The Zimlakan mage nodded to Cat, and Cat nodded back. Then Cat looked at me and beamed. He pointed and said: "Οπ!"
This was bad: there was no counter I could think of as I floated up off the ground.
"Not bad," the Zimlakan mage told Cat. "Now, try the direction magic."
Cat stood up, balanced on his walking stick, and walked just out of reach of my paws. Yes, of course, I tried to reach.
"Φοαρúτ," Cat commanded. He walked with me as I floated butt first, facing him as he magicked the direction I traveled through the air. "Λινξ," he directed a turn, concentrating. "Οφâλδε," he stopped my motion several feet above the tub of soapy water. Owl and Wren came running up with a chest and throat restraint, the kind they used for mastiffs.
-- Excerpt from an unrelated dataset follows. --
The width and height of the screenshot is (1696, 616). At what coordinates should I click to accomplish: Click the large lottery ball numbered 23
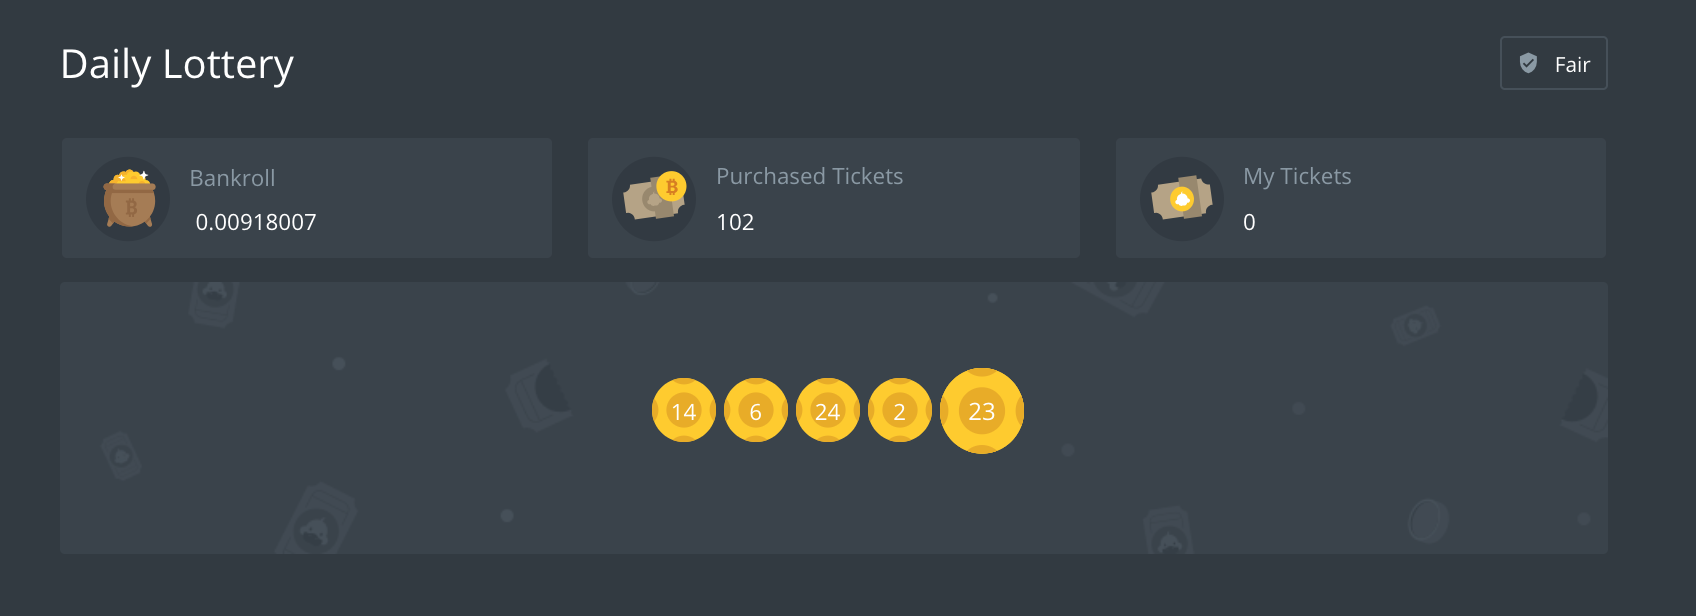pos(982,410)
They buckled it on me and ran the leash straps through d-rings on the side of the tub. It was over. There was no escaping.
"And now the final spell," the Zimlaken mage instructed, "is the most difficult. She will have her fall broken by the water in the tub if you miscast the strength of the spell, so do not worry if you use too much or too little magic."
"Ομλεεχ," Cat commanded, and I floated gently into the warm soapy water.
*Traitor!* I glowered at Cat with malice in my heart.
"I hope you were paying attention, Lady Fuzzy," the Zimlakan mage addressed me respectfully, "because these are the basic commands you must master to use the flying carpet."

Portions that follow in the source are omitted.